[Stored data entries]
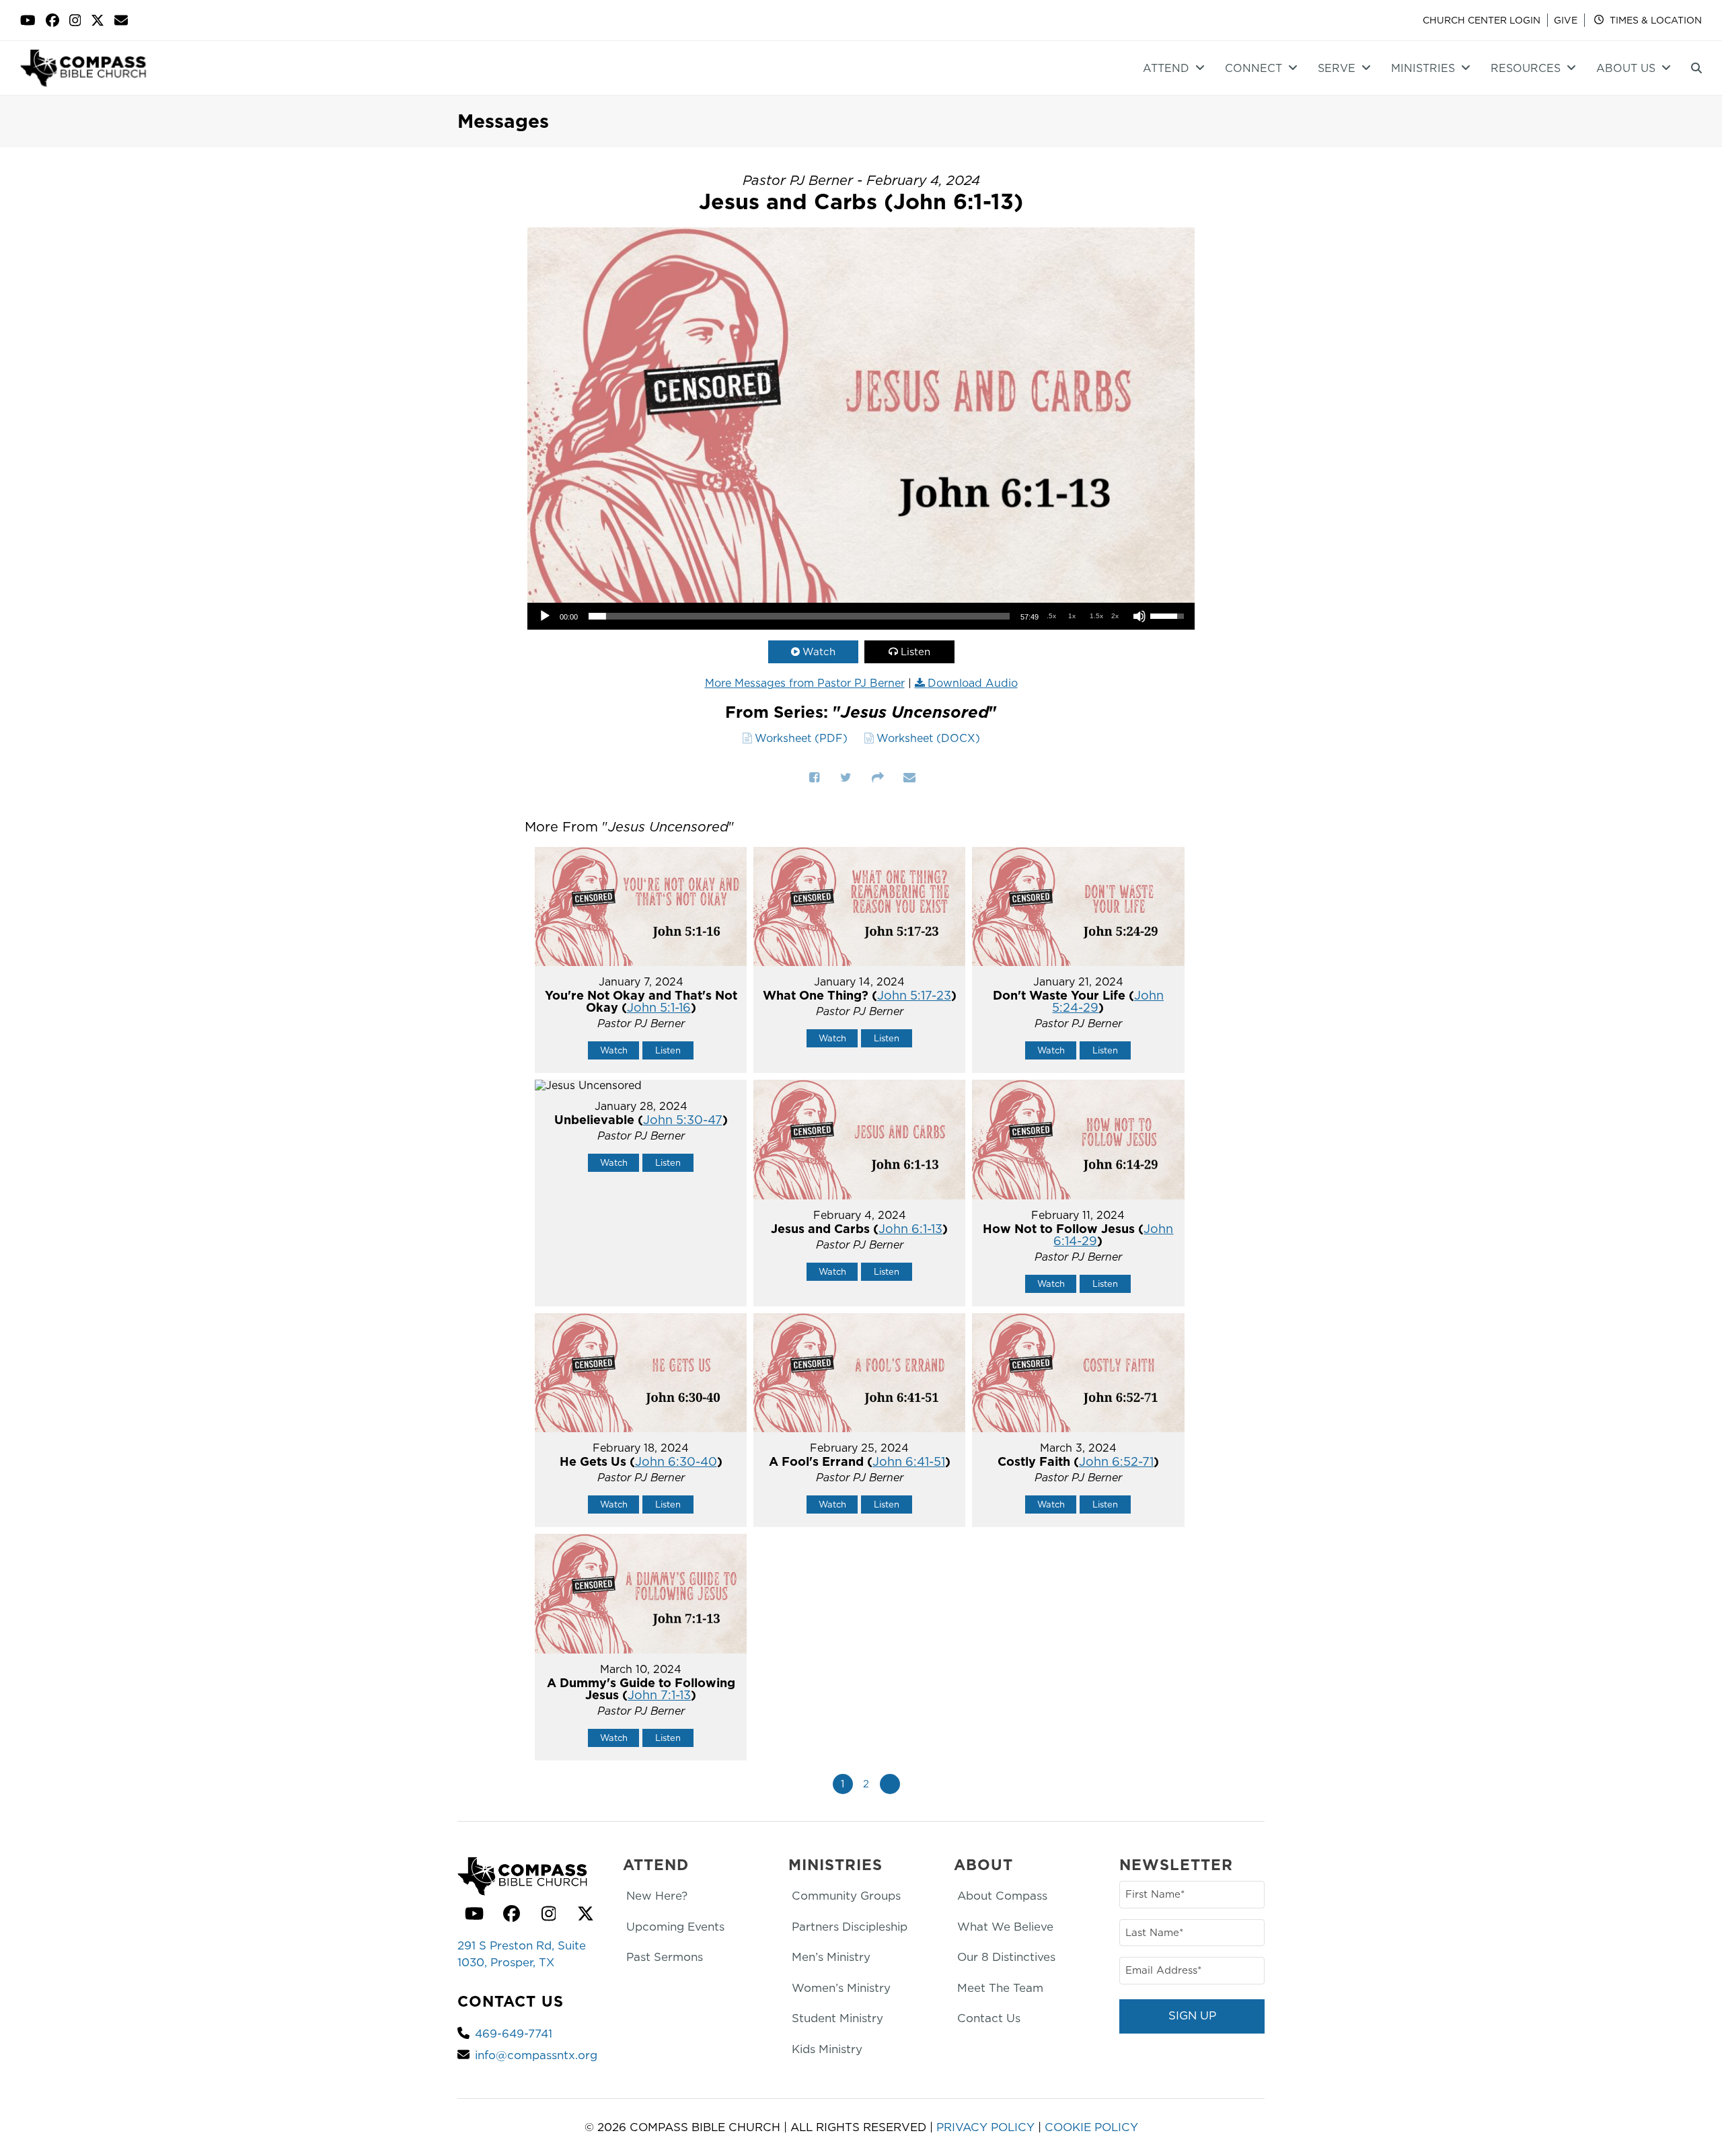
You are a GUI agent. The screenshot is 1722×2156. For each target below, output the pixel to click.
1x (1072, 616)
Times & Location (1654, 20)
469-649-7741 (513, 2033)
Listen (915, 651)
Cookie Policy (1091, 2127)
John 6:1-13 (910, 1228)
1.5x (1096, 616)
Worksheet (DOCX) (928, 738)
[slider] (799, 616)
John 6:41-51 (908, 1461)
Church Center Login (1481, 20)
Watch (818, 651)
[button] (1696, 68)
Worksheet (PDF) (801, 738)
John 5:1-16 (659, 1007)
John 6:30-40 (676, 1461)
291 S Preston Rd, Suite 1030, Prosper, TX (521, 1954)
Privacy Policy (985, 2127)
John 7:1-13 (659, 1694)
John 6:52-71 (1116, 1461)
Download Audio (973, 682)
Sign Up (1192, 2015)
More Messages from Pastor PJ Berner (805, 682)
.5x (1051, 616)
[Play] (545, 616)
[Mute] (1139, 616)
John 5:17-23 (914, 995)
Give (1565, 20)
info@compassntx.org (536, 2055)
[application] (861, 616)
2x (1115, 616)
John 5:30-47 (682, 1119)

What is expected: An exact copy of the lines from the one with "Cookie Policy (1091, 2127)" through the final line of the entries is the whole answer.

Task solution:
Cookie Policy (1091, 2127)
John 6:1-13 (910, 1228)
1.5x (1096, 616)
Worksheet (DOCX) (928, 738)
[slider] (799, 616)
John 6:41-51 (908, 1461)
Church Center Login (1481, 20)
Watch (818, 651)
[button] (1696, 68)
Worksheet (PDF) (801, 738)
John 5:1-16 (659, 1007)
John 6:30-40 (676, 1461)
291 S Preston Rd, Suite 1030, Prosper, TX (521, 1954)
Privacy Policy (985, 2127)
John 7:1-13 (659, 1694)
John 6:52-71 (1116, 1461)
Download Audio (973, 682)
Sign Up (1192, 2015)
More Messages from Pastor PJ Berner (805, 682)
.5x (1051, 616)
[Play] (545, 616)
[Mute] (1139, 616)
John 5:17-23 (914, 995)
Give (1565, 20)
info@compassntx.org (536, 2055)
[application] (861, 616)
2x (1115, 616)
John 5:30-47 (682, 1119)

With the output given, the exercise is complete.